Devant les élèves de 1re et 2e Auxiliaire de magasin, le récit d’un moment de vie éprouvant. "Une soirée classique, on rigole, on boit un coup. La soirée se termine, il est 3h30. Malgré les recommandations de mes amis, je décide de reprendre la voiture. Je me revois rouler dans cette longue ligne droite, fatigué, mes yeux se ferment, ma tête devient plus lourde et je commence à m’endormir. Mes yeux se sont fermés et ils ne sont plus rouverts. Et là, c’est un énorme brouillard, la carrosserie froissée, l’odeur du gaz de l’airbag, je perds conscience, je n’ai pas d’idée de ce qui passe à côté de moi. Mon ami ferme aussi les yeux, sauf qu’il ne les rouvrira plus jamais, il avait 17 ans… Le 1 juin matin, je venais de faucher une vie et je venais de briser la mienne."
Assumer, se soigner, le tribunal... Le chemin de la reconstruction a été très compliqué. Avec son témoignage, Fred a souhaité sensibiliser les jeunes: "Appelez quelqu’un quand vous avez bu, ne prenez pas la route dans cet état ".

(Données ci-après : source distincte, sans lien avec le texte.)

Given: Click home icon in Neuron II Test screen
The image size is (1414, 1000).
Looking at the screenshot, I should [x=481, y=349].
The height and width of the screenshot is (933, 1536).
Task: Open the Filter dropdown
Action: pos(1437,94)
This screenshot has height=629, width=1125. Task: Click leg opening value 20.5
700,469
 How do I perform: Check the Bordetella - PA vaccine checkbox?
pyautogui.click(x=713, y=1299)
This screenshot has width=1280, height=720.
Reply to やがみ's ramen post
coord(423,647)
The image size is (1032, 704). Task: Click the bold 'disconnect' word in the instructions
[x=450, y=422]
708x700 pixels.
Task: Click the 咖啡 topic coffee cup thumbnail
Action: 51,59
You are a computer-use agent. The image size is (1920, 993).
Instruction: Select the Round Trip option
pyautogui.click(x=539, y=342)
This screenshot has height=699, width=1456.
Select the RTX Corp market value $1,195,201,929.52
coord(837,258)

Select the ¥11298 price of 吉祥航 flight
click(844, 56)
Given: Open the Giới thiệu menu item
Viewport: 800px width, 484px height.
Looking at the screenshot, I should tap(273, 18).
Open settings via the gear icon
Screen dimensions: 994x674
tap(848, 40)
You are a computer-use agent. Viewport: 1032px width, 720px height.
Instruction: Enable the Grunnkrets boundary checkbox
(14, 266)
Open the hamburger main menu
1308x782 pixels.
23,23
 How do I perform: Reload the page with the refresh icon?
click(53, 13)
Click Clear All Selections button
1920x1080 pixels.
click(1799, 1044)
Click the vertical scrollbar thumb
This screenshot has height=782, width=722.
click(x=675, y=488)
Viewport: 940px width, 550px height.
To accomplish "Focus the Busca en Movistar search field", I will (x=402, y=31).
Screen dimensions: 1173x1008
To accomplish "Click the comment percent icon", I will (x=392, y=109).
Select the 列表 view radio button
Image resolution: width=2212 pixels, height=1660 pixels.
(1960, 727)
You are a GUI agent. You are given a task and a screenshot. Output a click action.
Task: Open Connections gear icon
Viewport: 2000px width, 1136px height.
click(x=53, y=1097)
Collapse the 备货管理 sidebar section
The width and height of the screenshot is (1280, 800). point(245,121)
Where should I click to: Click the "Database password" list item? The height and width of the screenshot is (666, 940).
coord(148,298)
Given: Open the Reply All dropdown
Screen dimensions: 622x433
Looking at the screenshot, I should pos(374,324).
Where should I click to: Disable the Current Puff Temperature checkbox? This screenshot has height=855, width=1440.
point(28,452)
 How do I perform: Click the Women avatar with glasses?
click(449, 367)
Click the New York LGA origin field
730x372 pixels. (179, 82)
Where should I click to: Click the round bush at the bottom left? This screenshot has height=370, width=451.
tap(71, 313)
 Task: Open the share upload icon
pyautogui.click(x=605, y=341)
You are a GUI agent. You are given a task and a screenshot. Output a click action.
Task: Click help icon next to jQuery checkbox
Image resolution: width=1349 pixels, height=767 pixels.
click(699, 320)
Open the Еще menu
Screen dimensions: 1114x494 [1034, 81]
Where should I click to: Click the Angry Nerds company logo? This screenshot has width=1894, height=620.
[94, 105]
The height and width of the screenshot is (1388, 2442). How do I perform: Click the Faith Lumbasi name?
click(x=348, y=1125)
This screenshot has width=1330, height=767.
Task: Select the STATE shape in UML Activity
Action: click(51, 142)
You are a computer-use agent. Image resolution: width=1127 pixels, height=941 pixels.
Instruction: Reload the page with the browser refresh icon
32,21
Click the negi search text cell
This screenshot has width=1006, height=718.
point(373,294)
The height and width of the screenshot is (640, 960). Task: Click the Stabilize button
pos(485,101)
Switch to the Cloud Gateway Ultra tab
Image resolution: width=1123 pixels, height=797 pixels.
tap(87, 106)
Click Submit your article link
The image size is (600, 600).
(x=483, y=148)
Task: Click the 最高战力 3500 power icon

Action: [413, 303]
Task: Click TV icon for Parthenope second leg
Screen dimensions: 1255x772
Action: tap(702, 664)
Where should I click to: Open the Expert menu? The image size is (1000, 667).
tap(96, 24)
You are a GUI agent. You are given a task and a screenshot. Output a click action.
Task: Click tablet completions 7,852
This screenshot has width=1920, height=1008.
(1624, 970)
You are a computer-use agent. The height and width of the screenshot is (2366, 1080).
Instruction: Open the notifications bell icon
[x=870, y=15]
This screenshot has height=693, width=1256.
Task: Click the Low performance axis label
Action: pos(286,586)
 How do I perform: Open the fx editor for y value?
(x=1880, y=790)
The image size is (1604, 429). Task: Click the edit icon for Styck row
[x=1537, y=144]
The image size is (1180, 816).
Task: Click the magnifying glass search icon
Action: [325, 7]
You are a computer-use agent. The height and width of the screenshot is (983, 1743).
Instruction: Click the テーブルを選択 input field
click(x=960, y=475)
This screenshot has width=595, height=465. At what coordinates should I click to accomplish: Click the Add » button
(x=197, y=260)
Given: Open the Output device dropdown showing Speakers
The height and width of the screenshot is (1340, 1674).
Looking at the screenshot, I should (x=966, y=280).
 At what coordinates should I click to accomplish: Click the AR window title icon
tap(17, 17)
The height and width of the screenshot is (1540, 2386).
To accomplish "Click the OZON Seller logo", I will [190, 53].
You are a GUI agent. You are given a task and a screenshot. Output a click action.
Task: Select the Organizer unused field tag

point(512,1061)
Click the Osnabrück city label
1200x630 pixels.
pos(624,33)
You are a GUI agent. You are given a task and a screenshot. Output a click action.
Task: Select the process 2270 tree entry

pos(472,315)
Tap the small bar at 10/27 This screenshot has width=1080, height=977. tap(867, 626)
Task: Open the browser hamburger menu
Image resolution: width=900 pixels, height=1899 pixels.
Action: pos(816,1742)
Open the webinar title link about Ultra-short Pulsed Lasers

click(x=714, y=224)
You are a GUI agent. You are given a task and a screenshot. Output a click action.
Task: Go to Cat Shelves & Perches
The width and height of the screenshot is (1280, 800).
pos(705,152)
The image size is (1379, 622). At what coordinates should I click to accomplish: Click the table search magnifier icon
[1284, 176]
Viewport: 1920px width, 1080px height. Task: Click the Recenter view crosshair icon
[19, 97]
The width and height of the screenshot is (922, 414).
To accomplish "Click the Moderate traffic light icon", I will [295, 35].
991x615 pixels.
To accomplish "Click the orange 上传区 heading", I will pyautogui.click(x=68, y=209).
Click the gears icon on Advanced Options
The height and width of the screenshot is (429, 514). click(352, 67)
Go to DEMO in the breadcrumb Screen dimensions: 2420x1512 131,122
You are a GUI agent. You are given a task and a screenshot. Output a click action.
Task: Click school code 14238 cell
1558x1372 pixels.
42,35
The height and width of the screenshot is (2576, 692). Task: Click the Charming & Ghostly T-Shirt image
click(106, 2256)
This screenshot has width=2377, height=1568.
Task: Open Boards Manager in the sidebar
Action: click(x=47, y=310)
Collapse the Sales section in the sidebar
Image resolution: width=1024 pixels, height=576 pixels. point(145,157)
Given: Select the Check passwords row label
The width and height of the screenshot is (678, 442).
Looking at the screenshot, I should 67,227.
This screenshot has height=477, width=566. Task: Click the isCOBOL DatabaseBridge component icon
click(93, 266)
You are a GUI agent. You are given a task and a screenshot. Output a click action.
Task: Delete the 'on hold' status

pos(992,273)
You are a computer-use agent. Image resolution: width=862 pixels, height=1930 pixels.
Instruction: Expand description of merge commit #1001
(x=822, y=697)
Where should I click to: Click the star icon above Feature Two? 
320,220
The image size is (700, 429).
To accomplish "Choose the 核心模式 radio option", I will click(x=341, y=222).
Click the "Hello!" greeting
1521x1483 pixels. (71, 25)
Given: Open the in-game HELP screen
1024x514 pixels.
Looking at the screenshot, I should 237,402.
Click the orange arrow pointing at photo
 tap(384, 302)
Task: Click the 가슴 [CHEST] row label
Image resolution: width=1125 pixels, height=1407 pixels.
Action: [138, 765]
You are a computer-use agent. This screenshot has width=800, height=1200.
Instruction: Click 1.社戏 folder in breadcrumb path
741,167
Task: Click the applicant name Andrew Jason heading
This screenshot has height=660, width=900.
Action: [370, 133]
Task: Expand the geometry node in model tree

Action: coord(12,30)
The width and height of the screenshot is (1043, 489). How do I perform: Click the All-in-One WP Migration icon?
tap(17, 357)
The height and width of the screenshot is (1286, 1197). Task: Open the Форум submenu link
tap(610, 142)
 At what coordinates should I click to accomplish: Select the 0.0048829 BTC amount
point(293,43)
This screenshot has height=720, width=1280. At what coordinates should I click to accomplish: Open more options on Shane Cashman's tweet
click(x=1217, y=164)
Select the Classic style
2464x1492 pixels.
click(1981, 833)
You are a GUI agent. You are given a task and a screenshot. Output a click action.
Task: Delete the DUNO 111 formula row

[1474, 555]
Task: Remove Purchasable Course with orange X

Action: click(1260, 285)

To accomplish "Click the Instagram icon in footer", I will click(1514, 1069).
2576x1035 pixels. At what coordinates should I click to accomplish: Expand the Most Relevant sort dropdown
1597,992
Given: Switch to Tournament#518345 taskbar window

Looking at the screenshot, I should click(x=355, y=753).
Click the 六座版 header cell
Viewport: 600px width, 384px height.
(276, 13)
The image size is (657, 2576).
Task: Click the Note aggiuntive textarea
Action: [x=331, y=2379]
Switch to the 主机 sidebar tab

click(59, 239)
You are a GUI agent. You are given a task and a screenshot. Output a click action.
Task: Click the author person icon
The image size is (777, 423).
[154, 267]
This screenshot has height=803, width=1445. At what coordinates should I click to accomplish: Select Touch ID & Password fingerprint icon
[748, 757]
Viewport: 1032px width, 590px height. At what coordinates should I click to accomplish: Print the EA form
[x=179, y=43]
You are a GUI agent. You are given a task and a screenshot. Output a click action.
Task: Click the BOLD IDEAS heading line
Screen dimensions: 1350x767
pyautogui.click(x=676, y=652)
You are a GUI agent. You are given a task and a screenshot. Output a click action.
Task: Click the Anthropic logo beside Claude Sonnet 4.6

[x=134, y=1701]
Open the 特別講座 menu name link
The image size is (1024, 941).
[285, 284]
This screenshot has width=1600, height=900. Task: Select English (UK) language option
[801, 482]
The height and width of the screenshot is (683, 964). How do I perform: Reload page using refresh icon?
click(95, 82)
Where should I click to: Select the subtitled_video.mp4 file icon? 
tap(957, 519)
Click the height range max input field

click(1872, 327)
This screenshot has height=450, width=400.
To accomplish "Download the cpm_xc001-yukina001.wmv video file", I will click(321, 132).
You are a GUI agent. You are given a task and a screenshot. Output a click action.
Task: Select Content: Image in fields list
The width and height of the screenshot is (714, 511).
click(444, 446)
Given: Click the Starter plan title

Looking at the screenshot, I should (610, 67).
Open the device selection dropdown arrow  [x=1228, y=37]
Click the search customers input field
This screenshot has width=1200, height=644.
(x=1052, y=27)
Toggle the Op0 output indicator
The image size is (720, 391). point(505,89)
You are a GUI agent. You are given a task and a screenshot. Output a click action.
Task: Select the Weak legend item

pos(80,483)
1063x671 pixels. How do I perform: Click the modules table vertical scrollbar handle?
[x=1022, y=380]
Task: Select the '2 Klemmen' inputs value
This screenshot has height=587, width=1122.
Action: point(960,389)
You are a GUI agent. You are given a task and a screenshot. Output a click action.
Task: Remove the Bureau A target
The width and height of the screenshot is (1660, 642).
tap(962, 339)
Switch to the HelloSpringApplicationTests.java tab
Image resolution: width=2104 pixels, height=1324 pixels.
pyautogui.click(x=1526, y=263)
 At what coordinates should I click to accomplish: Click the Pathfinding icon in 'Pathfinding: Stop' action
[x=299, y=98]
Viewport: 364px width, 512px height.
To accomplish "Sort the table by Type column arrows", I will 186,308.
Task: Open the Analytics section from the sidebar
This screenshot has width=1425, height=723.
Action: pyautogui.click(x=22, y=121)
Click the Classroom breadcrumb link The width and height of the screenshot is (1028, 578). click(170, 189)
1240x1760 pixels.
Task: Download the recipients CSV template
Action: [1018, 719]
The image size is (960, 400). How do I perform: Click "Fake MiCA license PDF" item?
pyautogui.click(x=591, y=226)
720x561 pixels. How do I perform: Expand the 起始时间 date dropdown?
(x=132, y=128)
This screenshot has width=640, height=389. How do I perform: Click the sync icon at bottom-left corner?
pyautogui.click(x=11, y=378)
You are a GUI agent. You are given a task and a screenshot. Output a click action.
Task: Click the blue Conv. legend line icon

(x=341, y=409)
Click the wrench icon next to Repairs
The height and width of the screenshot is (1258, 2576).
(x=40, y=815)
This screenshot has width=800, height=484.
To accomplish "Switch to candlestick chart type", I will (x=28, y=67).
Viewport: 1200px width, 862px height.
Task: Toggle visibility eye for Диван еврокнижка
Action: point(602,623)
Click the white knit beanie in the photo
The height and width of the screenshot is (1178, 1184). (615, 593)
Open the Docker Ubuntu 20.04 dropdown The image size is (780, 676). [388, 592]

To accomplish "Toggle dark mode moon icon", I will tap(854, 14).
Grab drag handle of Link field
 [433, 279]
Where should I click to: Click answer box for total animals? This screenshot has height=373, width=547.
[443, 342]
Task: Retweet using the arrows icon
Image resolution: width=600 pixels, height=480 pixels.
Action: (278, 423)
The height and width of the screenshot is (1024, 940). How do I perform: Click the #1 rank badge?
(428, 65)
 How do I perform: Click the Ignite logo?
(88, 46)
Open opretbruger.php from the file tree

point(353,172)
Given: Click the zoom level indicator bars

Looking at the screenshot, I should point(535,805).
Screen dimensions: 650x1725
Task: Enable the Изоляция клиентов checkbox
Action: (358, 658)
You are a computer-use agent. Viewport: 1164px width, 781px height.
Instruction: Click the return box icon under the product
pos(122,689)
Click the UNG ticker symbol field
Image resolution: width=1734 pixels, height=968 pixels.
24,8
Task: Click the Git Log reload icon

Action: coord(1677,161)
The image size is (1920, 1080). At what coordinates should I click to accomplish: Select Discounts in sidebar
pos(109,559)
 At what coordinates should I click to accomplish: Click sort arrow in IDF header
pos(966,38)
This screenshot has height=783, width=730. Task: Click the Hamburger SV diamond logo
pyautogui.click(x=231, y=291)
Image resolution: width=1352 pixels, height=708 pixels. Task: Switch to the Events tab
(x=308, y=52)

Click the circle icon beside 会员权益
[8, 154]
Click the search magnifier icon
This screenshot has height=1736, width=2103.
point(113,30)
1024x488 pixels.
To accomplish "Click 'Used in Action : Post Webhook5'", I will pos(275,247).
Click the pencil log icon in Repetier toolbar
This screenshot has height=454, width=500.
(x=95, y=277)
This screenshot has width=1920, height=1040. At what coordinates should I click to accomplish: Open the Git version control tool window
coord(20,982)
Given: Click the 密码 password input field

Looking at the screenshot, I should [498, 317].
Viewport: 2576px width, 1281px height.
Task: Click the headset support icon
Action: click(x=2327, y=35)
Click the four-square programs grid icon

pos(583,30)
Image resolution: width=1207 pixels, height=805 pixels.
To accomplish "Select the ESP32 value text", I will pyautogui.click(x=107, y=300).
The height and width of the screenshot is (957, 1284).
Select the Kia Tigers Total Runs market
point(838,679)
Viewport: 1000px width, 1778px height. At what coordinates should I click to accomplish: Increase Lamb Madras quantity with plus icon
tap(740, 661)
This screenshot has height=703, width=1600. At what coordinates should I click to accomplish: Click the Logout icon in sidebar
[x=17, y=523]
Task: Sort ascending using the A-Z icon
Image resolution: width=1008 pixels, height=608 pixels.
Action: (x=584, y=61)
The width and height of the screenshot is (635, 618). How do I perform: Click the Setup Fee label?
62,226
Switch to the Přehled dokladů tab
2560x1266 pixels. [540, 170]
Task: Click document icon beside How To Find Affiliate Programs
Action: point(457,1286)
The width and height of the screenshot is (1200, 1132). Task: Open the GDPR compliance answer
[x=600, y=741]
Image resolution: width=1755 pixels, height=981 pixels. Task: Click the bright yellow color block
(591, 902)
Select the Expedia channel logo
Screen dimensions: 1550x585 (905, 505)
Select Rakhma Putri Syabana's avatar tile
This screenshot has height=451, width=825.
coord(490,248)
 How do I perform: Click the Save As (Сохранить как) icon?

Un témoignage en classe, c'est mieux qu'une campagne de sensibilisation. Contrairement à une affiche ou un clip, le témoin crée un lien humain immédiat. Les élèves ne voient plus des statistiques, mais un parcours de vie. La possibilité de poser des questions permet de lever des tabous. L'école a pour mission de former des citoyens éclairés. Le témoignage contribue à cette "culture de l'engagement".